Entries provided.
+-------+

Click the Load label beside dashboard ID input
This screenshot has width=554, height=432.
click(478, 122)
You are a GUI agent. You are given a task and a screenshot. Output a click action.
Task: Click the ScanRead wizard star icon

+-------+

Assignment. Go to the line holding "You are a GUI" in the entries above and return it, along with every line after it, exactly as written.

Answer to this task.
You are a GUI agent. You are given a task and a screenshot. Output a click action.
Task: Click the ScanRead wizard star icon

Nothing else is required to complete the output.